Model-Frame Normalization¶

collect_model_frms: materializes all lazy values in a model-frame mapping.
sync_model_frms_type: if any frame is lazy, converts all eager frames to lazy.

This enforces a single execution mode per operation and avoids mixed eager/lazy surprises.

Null-State Splitting¶

has_nulls_in_frm_col: null detection per column.
split_model_frms_on_null: splits frames into valid/invalid partitions using an error marker column (default __error__info).
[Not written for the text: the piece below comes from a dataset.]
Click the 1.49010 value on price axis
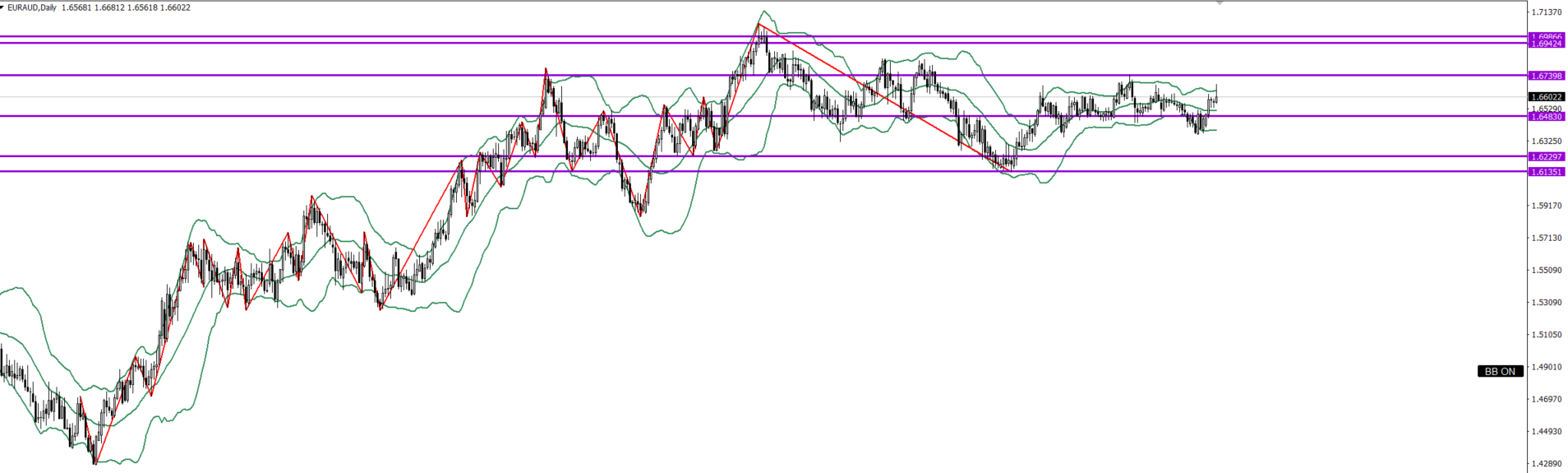Image resolution: width=1568 pixels, height=473 pixels. (x=1546, y=367)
If the split column is absent, it is added as null and rows route to the valid partition.

Column Mutation Pipeline¶

frm_fill_null and frm_fill_notnull provide three strategies:

lit: literal replacement (or callable evaluated once for literal mode).
map: batch map transformation in memory.
sink_map: lazy sink-to-parquet and re-scan path for large lazy pipelines.

Shared rules:

map/sink_map require callable fill_value.
frm_fill_notnull supports row_param only with map/sink_map.
dtype can be explicitly controlled; otherwise inferred from schema.

JSON Flattening Architecture (`json_to_frame`)¶

PayloadFlattener transforms nested payloads into table-style frames keyed by path.

Flatten Lifecycle¶

Initialize root frame from payload union-of-keys.
Ensure/normalize root PK column using id_map["__root__"].
Process nested paths in depth order.
Extract subtables via explode/unnest semantics.
Ensure each path-specific primary key column exists and is normalized.
Drop nested object/list columns from parent tables after extraction.

Structural Rules¶

Root PK mapping is mandatory.
Nested values must be dict or list[dict] (or null).
Missing nested key yields empty subtable frame.
Missing path PK mapping raises error.

UUID Normalization¶

Supports uuid_mode:

hex: 32-char compact UUID.
standard: hyphenated UUID format.

Existing IDs are normalized; missing IDs are generated via vectorized Polars expressions.

Frame Type Strategy¶

frame_type="dataframe": eager output.
frame_type="lazyframe": lazy output.
frame_type="auto": lazy when payload size exceeds lazy_threshold.

Model Mapping Architecture (`build_model_frms`)¶

build_model_frms maps flattened path tables back to model classes.

Key constraints:

Exactly one root model path is required ("", ".", or __root__).
Duplicate normalized paths are rejected.
Model PK db columns are used as ID columns in generated id_map.

Outputs preserve eager/lazy type consistency from flattening.

Integration With Other Runtime Layers¶

CRUD Kit: uses emptiness checks, type sync, height checks, and null transforms.
Row validation: uses fill helpers for default/value normalization.
Payload ingestion workflows: use JSON flattening for model-aware frame generation.
Validation Kit: guards mode/callable constraints inside mutation helpers.

Operational Caveats¶

sink_map for lazy frames writes temporary parquet files under temp storage and returns scan_parquet lazy frames.
is_model_frms_empty({}) returns True and is_model_frms_not_empty({}) returns False by Python all/any semantics.
Split-on-null adds missing marker column, which can affect downstream schema expectations if not anticipated.
JSON flattening assumes declared id_map path coverage; undeclared nested PK paths fail fast.

Troubleshooting the Kit¶

Callable mode errors in fill helpers: verify fill_value is callable for map/sink_map.
Unexpected eager/lazy behavior: check sync_model_frms_type and frame_type/lazy_threshold inputs.
Flattening fails on nested payload: ensure nested values are dict or list-of-dict and id_map contains path PK.
Model frame mapping errors: verify exactly one root model and no duplicate normalized paths.
Temporary-file concerns with sink mode: prefer map for smaller datasets or manage temp storage lifecycle.